Le prime battute del tema musicale del film «INVICTUS» hanno una somiglianza davvero straordinaria con le prima battute di ‘O sole mio. Citazione o plagio?
Secondo i credits della pellicola, quell’insinuante e poi sempre più trascinante motivo l’avrebbe scritto Kyle Eastwood, figlio di Clint: ma che non sia tutta farina del suo sacco è del tutto evidente non solo agli eredi di Capurro, e di Di Capua e gli autori dell’immortale componimento musicale che lo firmarono nel 1898. Immortale e dunque intonato, cantato, stonato, arrangiato, riarrangiato, storpiato e rimodernato migliaia di volte in ogni angolo del mondo: da Enrico Caruso a Josephine Baker a Claudio Villa a Dalida a Mina a Carreras a Pavarotti a Elton John non c’è cantante degno di questo nome che non l’abbia cantata, e non si contano i capi di Stato esteri che, in visita in Italia, non ne abbiano farfugliato qualche verso nel corso di brindisi ufficiali, convinti che fosse “’O sole mio” e non “Fratelli d’Italia” il nostro vero inno nazionale.

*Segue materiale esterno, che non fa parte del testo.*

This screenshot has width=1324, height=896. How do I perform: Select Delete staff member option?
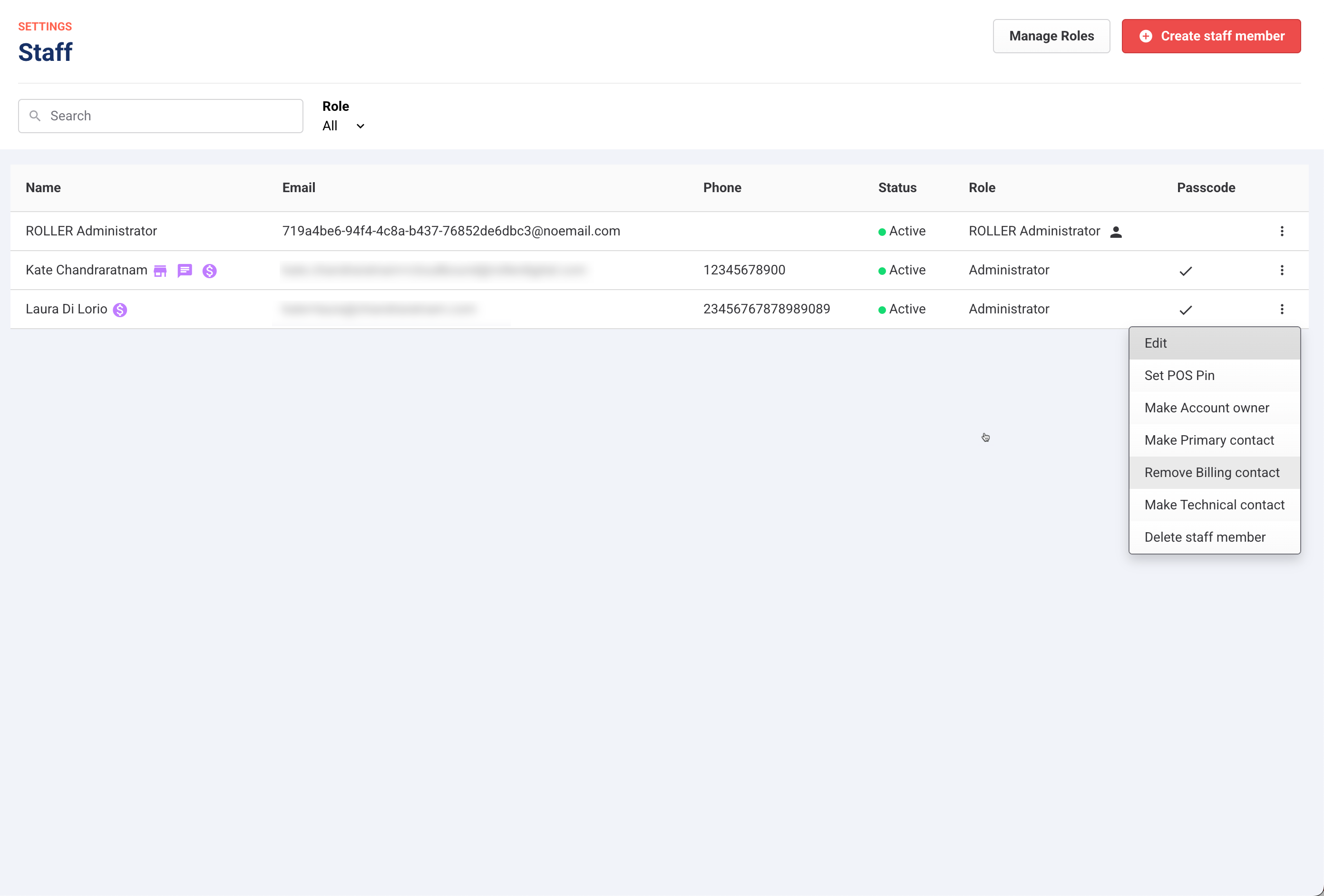[x=1214, y=537]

Del resto, che” ’O sole mio “avesse un’ispirazione fortemente locale ma un respiro e una vocazione decisamente cosmopoliti sta scritto nel suo dna: i versi furono vergati a Napoli dal giornalista Capurro, ma musicati da Di Capua che si ispirò non ammirando il tramonto sul Golfo di Napoli, bensì l’alba sul Mar Nero, visto che in quel momento si trovava a Odessa per accompagnare il padre, violinista in tournée. Canzone amata in Italia, amatissima all’estero: già nel 1957 Bill Haley con i suoi Comets ne incise una versione rock intitolata appunto “Come rock with me”, ma il botto lo fece tre anni dopo Elvis Presley, che in poco tempo riuscì a vendere dieci milioni di copie del 45 giri “It’s now or never”, in cui The Pelvis dava fremiti da drive in una generazione yankee che ancora stentava a trovare Napoli sulla carta geografica.
Certo, in oltre un secolo di vita “’O sole mio” è diventato davvero un patrimonio mondiale musicale dell’umanità, però il problema si pone quando dalla traduzione e dalla cover si passa direttamente a quello che appare a prima vista (e soprattutto a primo orecchio) un clamoroso plagio. Clamoroso proprio perché eventualmente operato ai danni di una canzone che persino i più stonati fra noi riconoscono dal primo vibrar di mandolino: possibile che i responsabili di una major statunitense, pronti a consultare uffici legali a schiere per evitare di compiere anche il più piccolo passo falso nella giungla piena di trappole del diritto d’autore, abbiano sottovalutato i rischi di una colonna sonora che pantografa lo spartito di una delle canzoni più famose al mondo? O forse no, l’operazione è stata chirurgica: copiare quel tanto che basti a riecheggiare un successo mondiale ma non tanto perché si incappi nel plagio.